Exercise description – Scan the records below for the string "Given" and return every line where it appears.

Provided entries START

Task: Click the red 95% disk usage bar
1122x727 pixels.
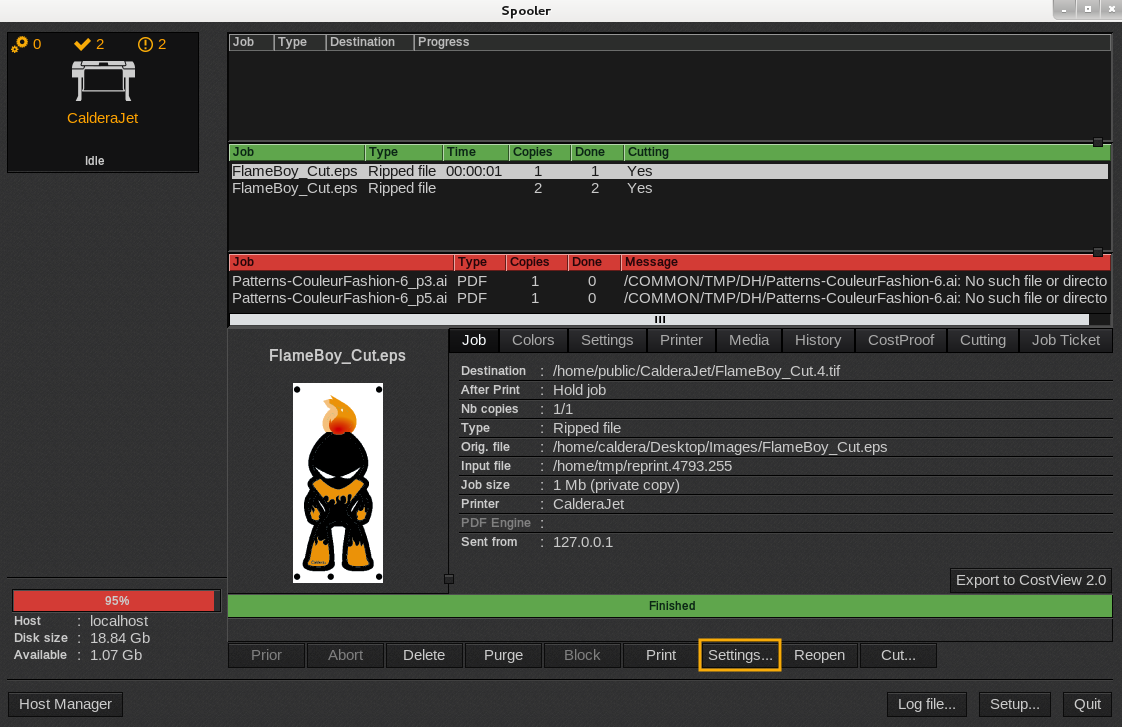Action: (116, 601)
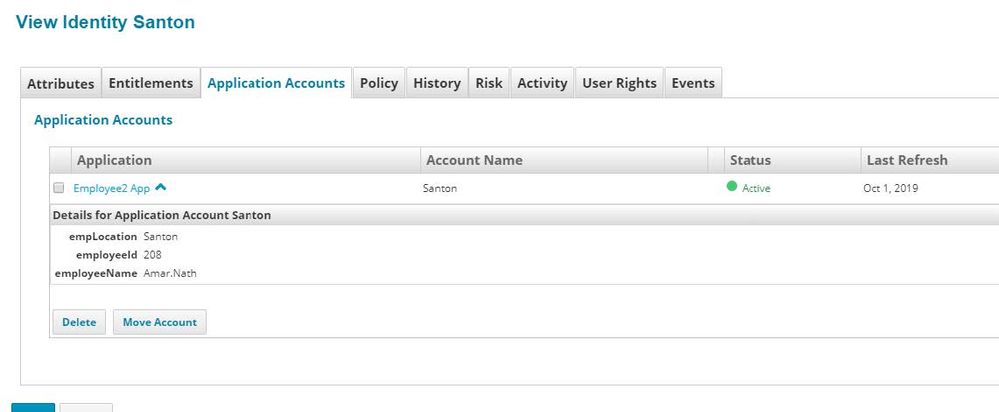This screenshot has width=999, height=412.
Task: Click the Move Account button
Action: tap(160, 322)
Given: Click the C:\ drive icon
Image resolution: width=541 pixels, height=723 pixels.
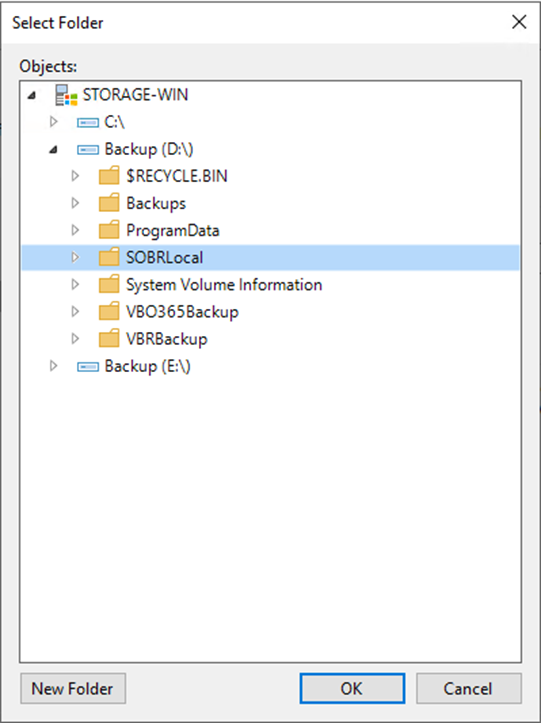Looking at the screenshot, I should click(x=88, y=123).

Provided entries END
Provided entries START

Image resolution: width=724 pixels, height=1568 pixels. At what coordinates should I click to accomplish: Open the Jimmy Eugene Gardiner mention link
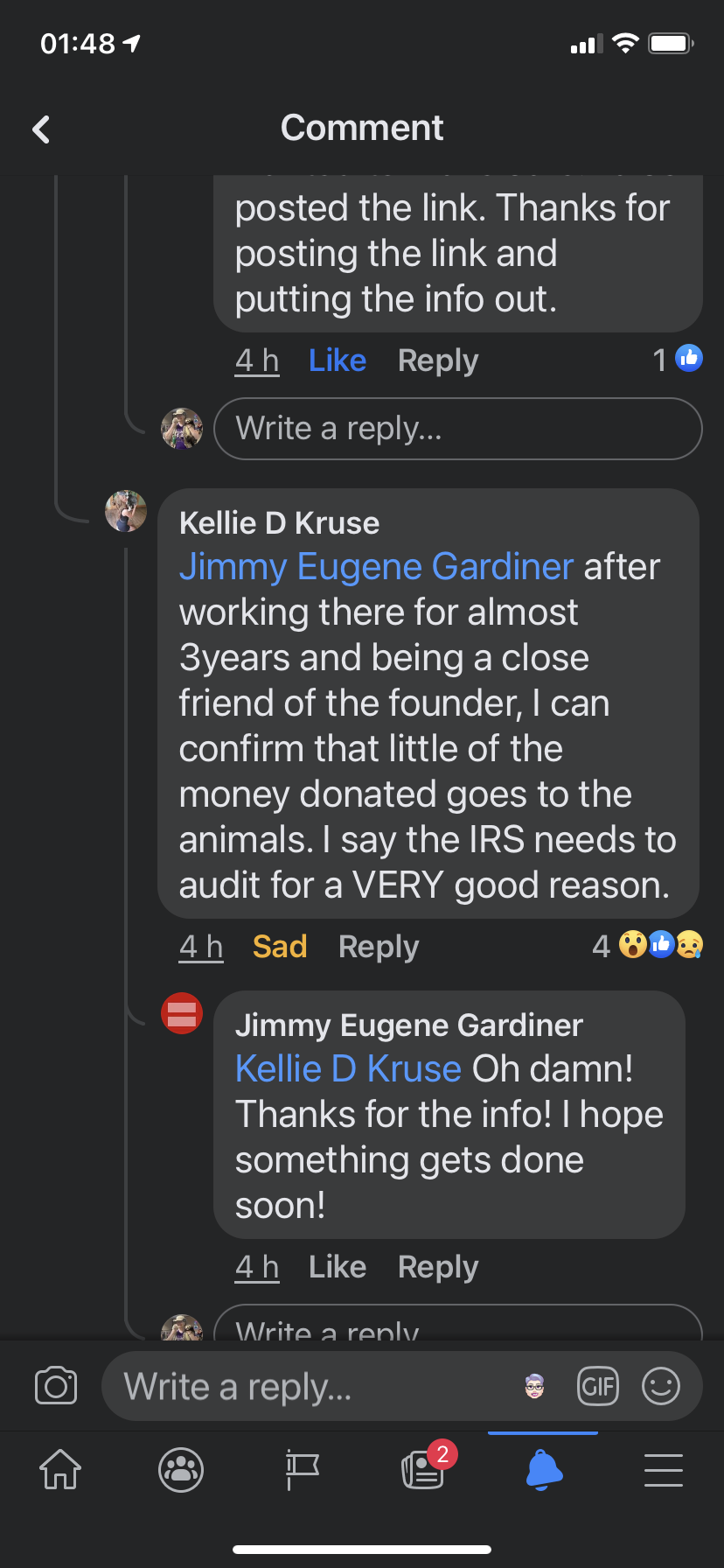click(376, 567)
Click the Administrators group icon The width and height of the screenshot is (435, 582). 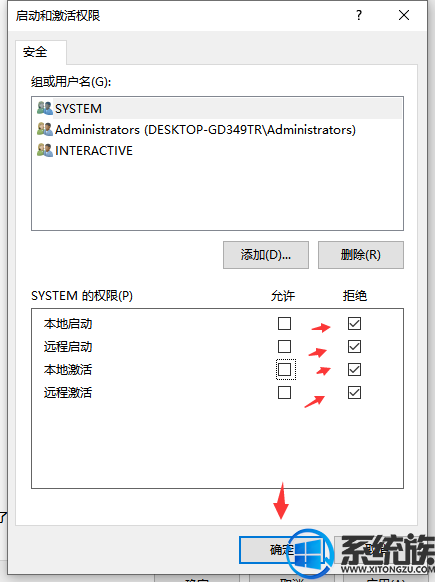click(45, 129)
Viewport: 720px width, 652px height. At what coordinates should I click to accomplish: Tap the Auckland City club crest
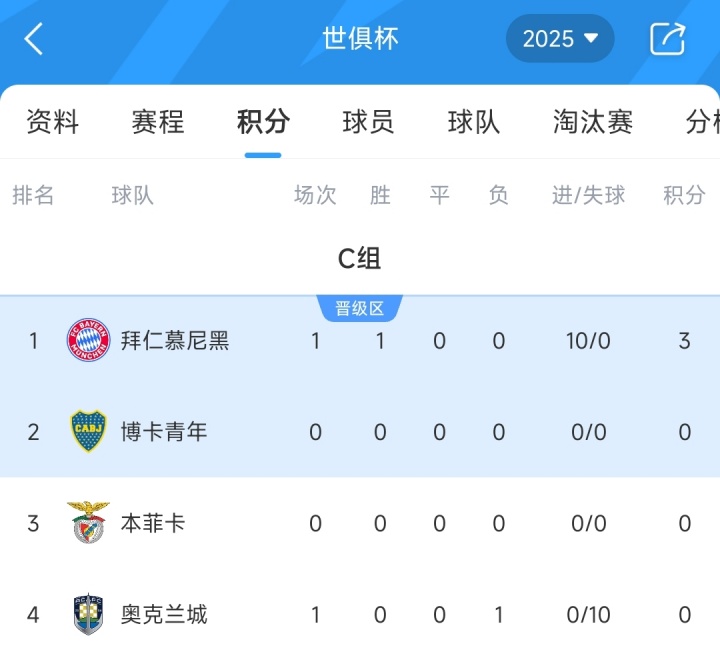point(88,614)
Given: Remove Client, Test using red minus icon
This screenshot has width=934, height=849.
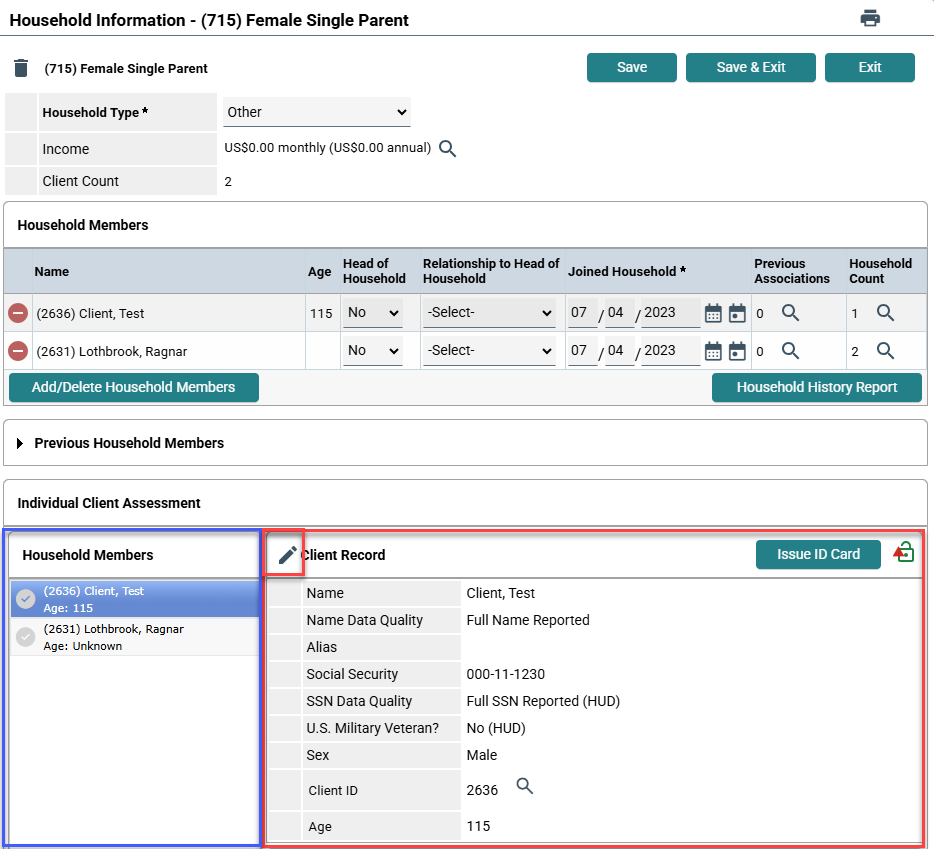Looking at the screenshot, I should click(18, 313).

Provided entries END

Exercise answer –
Given: Click the C:\ drive icon
Given: Remove Client, Test using red minus icon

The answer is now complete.